--- FRAGMENTO SELECCIONADO ---
%%

1. Chazelle filma con maestría su tercer insulto consecutivo al jazz y a todo lo que representa para la cultura popular. En su último esfuerzo, suma un agravio a los musicales clásicos de Hollywood, a los que despoja de toda frescura, fantasía y joie de vivre. Tiene la magnífica idea de recordarle a la audiencia que los musicales no son lo mismo que la vida real –¡gran revelación! – y quizás por eso no se permite el quiebre del realismo (esencial para el cine de Busby Berkeley, Stanley Donen y Gene Kelly) ni un soplo de esperanza romántica que fracture las aspiraciones burguesas de sus personajes (esencial para el cine de Jacques Demy). El espíritu febril y apasionado del musical, para el cual la realidad es siempre demasiado poco, no tiene lugar en la mezquindad cerebral de La La Land (Chazelle, 2016). Solo encontramos algunas viñetas estratégicamente dispersas y sutilmente edulcoradas cuyas puestas en escena, como las de Iñárritu, se limitan a perseguir a los personajes en planos secuencia desprovistos de intensidad dramática. La sofisticación técnica de los movimientos y los empalmes digitales no pueden contra la ausencia de honestidad emocional, de personajes queribles, de danzas, canciones e interpretaciones vitales (que ni Stone ni Gosling pueden proveer). La superficialidad consciente de La La Land no es un canto al musical sino a los aspectos más nefastos y persistentes del «sueño americano» (el mismo que Douglas Sirk se propuso destruir una y otra vez): cómo dejar de ser un «nadie» y volverse un «triunfador». La línea divisoria está trazada, claro, por el dinero y la fama. Sería un canto honesto, al menos, si Chazelle dejara de decir banalidades sobre el rol contestatario, creativo y rupturista del jazz. Tres aspectos que su cine está lejos de poseer.

%%

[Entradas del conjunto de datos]

%%

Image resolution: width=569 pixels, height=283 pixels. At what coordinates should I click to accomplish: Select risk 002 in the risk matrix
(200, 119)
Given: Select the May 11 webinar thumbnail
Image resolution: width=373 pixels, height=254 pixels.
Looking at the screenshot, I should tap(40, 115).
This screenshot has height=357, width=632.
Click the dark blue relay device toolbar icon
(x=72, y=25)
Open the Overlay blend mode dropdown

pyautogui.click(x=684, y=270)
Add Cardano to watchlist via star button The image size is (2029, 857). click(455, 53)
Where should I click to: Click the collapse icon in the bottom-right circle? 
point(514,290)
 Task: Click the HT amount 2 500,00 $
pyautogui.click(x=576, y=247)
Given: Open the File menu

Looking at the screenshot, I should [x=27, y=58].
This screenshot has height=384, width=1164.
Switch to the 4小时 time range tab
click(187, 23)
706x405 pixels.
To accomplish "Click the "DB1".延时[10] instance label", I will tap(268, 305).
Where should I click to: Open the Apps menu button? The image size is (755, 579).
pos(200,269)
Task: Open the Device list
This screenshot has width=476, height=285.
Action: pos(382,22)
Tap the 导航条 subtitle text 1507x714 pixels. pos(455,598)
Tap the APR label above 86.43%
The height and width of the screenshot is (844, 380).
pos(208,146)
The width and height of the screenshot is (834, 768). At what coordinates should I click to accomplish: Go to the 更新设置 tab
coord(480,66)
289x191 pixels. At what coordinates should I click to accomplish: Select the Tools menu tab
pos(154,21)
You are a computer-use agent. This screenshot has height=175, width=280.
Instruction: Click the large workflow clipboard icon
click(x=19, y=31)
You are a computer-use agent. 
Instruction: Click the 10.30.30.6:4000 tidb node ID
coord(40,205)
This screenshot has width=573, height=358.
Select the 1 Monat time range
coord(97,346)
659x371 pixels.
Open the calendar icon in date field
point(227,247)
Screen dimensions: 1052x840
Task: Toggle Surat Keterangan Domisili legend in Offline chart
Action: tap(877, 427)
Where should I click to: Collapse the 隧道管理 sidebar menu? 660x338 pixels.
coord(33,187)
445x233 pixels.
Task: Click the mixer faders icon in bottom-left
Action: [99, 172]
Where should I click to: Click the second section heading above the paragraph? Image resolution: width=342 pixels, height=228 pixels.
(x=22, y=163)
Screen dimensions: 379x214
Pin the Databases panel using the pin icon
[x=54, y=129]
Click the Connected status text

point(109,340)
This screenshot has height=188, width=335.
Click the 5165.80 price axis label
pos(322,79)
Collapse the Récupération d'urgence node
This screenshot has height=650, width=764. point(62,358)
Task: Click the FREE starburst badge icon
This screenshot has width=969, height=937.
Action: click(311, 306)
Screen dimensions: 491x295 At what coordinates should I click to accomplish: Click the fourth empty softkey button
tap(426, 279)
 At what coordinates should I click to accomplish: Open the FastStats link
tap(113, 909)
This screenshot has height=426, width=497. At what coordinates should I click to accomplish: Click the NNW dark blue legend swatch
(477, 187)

%%

--- QUÉ HACER ---
En el fragmento sobre La La Land, ¿qué traza la línea divisoria entre ser un «nadie» y volverse un «triunfador»? Por favor, responda basándose únicamente en el fragmento.

--- RESPUESTA FINAL ---
El dinero y la fama.